Yeah, nothing compared to building the foundation for *all* tech since the 70s and for the next DECADE
S.
Well, one could argue that the creators of C introduced us all into a dark age in which we still are mired. With C and all its family of imperative languages we straddled away from the ways of LISP and functional / declarative languages, so now we are still trying to get things done while monkeying with C++ and Object Orientation and Design Patterns, and only little by little the industry is realizing that maybe we got a wrong detour in the 70's or even earlier. Look now at the resurgence of functional programming and functional extensions to every language, the despair about multithread / multicore programming with our current tools, the appearance of VM's and JITs everywhere, the take over of said VM's by functional languages (Scala vs Java), ... look at what computer science luminaries have been doing and saying since always (Djikstra, Knuth; even Stallman used C mostly as a portable assembler, leaving LISP for anything high-level).
So yeah, there is still a chance that the last few decades will be looked at as a costly experiment that didn't work out. An anomaly fueled by the appearance of GUIs (and their plug to object orientation), the computer market explosion of the 80's and 90's ("leave that LISP machine, the money is in these Windows thingies!"), and the low-hanging fruit of single-core Moore's Law ("yeah, the software is slow, but anyway the new Pentium will be so fast that it won't matter!").
Meanwhile, at least we have a mouse in every computer and multitouch in every phone, thanks directly or indirectly to Steve Jobs.
(I am not as radical as pictured here, but better don't push me

)
Did Steve Jobs invent the Telephone? Were cell phones available before the iPhone? Were tablets available before the iPad? Did touch screen phones exist before the iPhone? Did apps exist before the iPhone?
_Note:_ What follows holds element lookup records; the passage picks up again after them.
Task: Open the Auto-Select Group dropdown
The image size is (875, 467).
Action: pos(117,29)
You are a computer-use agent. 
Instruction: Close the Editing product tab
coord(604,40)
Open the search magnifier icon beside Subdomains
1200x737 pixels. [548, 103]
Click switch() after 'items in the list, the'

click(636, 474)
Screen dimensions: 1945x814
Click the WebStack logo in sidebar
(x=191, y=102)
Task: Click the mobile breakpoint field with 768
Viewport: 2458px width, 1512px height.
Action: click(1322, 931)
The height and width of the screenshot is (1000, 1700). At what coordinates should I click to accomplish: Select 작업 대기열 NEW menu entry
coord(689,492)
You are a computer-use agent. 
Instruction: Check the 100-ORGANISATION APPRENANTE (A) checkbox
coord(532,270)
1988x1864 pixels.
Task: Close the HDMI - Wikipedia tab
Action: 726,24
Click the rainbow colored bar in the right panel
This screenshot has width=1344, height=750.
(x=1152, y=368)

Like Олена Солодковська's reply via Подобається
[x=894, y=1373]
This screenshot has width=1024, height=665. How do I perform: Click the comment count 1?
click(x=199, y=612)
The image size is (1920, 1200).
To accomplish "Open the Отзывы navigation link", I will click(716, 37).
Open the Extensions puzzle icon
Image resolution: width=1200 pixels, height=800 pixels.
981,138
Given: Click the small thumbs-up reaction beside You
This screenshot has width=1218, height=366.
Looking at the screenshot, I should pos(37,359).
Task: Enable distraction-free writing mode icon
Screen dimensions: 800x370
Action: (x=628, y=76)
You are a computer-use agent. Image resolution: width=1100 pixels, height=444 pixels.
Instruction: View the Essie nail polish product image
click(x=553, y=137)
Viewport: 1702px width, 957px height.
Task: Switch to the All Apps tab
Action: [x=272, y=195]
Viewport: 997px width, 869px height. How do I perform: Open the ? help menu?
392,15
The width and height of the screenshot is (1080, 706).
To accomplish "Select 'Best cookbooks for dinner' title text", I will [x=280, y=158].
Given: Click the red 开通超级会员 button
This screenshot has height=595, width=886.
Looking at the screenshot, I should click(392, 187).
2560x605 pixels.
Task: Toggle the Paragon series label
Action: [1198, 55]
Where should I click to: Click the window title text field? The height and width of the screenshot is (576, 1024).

Did cameras on phones existed before the iPhone? Did MP3s exist before the iPod? Did music streaming exist before iTunes/iPod/iPhone?
Of course, apps existed. And the thing was so nasty that understandbly the market fell in love with Apple.
I take it you never had to look for and install a J2ME application on a Sony Ericsson or Nokia phone.
Why is everyone regarding him higher than god himself when Jobs' involvement was evolutionary, NOT revolutionary? Is it 'cool' to hold him on a pedestal these days?
I would like to understand what is you problem with those words, "evolutionary" or "revolutionary". Why are you so hanged up with them?
And anyway, what was ever "revolutionary" for you?
And about "god himself", I don't know, do you mean I should not be making these sacrifices to Him?